(Collected data entries):

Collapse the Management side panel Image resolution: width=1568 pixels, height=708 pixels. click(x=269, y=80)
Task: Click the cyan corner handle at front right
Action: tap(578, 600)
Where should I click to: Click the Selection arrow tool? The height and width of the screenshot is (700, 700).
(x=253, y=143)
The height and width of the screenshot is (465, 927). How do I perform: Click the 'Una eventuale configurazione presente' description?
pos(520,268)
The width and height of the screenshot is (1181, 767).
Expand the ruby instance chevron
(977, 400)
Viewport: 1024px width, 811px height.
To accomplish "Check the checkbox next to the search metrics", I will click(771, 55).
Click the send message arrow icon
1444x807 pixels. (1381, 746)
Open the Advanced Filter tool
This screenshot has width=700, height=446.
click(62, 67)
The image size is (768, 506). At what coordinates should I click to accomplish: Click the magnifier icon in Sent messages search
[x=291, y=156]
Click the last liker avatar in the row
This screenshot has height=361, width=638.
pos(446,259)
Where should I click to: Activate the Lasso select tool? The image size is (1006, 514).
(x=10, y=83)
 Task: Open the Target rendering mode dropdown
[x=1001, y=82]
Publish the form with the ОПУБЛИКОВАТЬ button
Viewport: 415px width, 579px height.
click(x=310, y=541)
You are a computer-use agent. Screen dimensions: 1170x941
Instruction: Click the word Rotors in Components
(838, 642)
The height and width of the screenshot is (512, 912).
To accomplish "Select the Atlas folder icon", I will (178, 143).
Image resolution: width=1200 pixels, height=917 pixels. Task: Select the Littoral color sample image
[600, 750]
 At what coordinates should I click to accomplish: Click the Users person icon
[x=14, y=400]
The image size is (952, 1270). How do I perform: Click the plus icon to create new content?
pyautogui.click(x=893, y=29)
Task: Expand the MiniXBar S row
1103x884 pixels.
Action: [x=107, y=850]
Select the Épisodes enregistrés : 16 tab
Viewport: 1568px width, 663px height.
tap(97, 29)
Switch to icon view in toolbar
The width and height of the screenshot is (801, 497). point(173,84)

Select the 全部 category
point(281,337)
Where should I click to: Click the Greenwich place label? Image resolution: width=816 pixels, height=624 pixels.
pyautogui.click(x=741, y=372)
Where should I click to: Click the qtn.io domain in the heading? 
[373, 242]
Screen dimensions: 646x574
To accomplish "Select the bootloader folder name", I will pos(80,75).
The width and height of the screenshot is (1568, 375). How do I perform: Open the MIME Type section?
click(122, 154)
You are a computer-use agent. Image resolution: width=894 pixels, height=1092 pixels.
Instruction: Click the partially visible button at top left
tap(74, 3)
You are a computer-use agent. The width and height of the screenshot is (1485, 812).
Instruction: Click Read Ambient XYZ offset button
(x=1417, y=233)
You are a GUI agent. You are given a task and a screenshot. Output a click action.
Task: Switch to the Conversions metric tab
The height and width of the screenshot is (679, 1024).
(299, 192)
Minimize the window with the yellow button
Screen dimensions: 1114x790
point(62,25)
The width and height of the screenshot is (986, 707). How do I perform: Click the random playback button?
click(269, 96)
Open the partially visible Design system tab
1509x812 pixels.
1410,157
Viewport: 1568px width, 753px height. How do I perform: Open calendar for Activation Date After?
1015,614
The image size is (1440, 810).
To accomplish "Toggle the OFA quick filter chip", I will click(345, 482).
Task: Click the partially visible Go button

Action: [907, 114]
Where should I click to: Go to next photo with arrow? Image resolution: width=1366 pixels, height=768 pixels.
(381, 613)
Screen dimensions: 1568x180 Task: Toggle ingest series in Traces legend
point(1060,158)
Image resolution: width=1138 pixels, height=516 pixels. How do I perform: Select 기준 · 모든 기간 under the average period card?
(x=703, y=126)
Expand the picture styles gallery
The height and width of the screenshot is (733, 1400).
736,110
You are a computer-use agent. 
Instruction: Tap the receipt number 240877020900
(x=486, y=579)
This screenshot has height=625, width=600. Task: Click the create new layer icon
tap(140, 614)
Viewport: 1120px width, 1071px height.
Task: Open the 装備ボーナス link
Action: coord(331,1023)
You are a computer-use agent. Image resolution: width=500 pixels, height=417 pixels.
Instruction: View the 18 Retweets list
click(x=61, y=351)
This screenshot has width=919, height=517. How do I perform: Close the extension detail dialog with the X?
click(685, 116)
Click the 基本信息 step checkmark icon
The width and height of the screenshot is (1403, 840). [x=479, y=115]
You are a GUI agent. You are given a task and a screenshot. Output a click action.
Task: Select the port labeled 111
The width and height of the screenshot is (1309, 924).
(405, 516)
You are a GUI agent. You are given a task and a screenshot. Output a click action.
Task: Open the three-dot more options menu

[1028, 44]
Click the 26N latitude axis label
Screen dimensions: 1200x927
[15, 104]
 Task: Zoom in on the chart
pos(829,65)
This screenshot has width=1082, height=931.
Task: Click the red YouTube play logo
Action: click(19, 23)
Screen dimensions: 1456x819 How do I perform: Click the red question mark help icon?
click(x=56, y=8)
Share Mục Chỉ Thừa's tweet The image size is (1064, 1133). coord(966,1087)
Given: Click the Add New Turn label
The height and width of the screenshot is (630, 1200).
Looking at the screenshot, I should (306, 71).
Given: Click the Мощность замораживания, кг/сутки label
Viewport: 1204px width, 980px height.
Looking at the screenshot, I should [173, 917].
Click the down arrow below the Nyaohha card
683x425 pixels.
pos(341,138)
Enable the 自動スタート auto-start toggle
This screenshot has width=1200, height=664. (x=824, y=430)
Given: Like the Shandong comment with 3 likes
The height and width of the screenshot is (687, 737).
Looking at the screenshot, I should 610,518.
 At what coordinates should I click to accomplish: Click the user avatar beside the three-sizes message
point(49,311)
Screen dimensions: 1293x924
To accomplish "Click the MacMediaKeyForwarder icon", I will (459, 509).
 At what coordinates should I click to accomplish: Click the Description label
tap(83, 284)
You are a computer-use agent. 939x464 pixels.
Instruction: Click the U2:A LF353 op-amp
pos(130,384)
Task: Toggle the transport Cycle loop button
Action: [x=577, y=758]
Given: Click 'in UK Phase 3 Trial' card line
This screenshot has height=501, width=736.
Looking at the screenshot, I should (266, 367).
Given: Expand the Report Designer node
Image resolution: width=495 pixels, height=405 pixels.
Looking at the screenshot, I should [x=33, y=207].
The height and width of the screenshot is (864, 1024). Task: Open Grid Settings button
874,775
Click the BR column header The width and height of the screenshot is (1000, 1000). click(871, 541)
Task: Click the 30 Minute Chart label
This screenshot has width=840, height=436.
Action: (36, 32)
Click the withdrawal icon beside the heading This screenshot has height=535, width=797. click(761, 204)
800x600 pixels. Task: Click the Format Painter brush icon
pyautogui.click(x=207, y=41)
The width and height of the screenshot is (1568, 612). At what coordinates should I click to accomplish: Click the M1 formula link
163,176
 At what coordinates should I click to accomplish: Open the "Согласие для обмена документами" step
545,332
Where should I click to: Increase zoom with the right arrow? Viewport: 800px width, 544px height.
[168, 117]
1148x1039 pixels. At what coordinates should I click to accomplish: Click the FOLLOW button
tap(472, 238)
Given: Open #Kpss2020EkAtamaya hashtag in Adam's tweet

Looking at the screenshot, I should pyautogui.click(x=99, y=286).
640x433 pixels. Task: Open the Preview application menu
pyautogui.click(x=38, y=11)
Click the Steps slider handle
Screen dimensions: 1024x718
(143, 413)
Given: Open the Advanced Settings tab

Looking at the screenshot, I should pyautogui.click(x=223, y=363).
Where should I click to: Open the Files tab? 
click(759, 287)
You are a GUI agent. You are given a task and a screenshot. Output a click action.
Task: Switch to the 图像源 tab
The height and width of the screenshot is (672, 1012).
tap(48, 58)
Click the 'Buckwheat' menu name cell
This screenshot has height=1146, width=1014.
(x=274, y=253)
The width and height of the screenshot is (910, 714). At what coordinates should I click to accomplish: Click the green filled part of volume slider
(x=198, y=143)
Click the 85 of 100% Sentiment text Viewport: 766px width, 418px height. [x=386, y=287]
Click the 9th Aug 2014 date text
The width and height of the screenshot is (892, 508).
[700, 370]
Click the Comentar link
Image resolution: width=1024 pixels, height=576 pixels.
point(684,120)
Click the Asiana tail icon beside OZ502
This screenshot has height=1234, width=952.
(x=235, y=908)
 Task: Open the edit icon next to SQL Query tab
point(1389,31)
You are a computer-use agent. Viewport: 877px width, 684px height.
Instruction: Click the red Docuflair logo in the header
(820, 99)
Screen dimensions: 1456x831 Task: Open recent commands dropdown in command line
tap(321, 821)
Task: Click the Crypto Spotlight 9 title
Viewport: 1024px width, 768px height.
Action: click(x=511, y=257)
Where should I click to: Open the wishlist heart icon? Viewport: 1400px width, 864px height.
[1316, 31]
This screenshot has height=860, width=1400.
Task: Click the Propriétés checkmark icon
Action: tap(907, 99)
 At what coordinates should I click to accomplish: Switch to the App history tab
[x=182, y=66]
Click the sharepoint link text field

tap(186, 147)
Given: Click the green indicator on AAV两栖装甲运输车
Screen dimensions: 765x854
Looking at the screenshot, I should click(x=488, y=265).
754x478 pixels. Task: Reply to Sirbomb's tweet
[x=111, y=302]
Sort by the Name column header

(Task goal): A bare number is all that is asked for: the count of lines above that include "column".

(Result of this task): 2